Seine Plastiken sind kurzlebig, sogar äußerst kurzlebig. Ein Wimpernschlag, eine Millisekunde – und schon ist das fantastische Kunstwerk unwiederbringlich zerstört. In seiner neuen Fotoserie „Transient Sculptures“, zu Deutsch „Vergängliche Plastiken“ lässt der Fotograf Neil Grundy Textilstoffe tanzen. Im Hintergrund – eine schlichte und irgendwie verklärte Landschaft, ein graues Kirchengewölbe, eine gesichtslose Mauer. Im Vordergrund – seine Protagonisten, luftig-leicht und unglaublich plastisch.

Diese scheinbar seelenlosen Stofffetzen erwachen zum Leben, sie vollführen ihren psychedelischen, stummen Tanz – und erstarren, in das Objektiv der Kamera geraten. Jetzt sind sie für immer da, gefangen auf diesen kunstvollen, sogar magischen Bildern.
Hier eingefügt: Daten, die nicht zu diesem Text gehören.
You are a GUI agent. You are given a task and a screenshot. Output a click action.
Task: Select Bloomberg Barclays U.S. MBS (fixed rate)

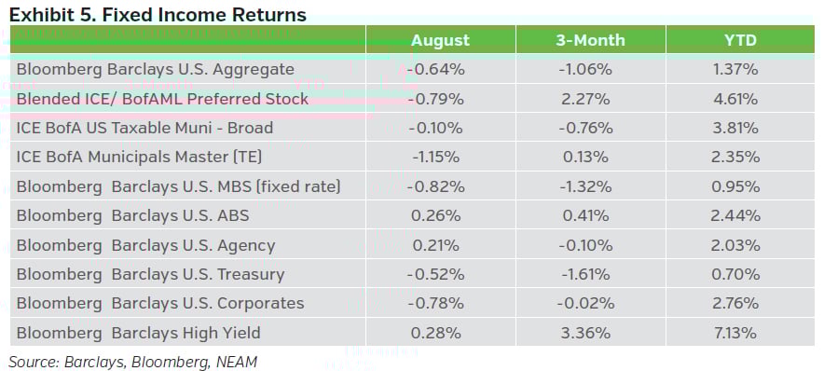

“Freeze-motion imagery is back on trend in the advertising world. This is a great way to injecting explosive energy into still life photography. All ads aim to grab your attention but, in our over-saturated media environment, this is increasingly difficult to achieve. Brands need simple but striking imagery to stand out from the crowd. To achieve this many advertisers and agencies are using freeze motion photography; breathing life into what could otherwise be rather dry and ordinary product shots.
It allows the brand to put its logo front and centre, but also lends excitement to the products themselves.”

Erstaunlich, aber ich erkenne hier menschliche Gestalten – da zwei wie im Gebet zum Himmel erhobene Arme, dort ein vom Wind aufgeblasener Kapuzenmantel, auf einem weiteren Bild zwei unsterblich Verliebte. Ich finde es faszinierend, wie eine einfache Idee, meisterhaft umgesetzt, dermaßen die Fantasie anregen kann.

Neil hat generell ein Faible für das Vergängliche. Seine Momentaufnahmen von zerberstendem Glas, von den sich im Wasser auflösenden Farben und farbenfrohen Explosionen geben uns den Einblick in das geheime Innenleben der Vorgänge, die unser Auge und Gehirn sonst nie erfassen würde.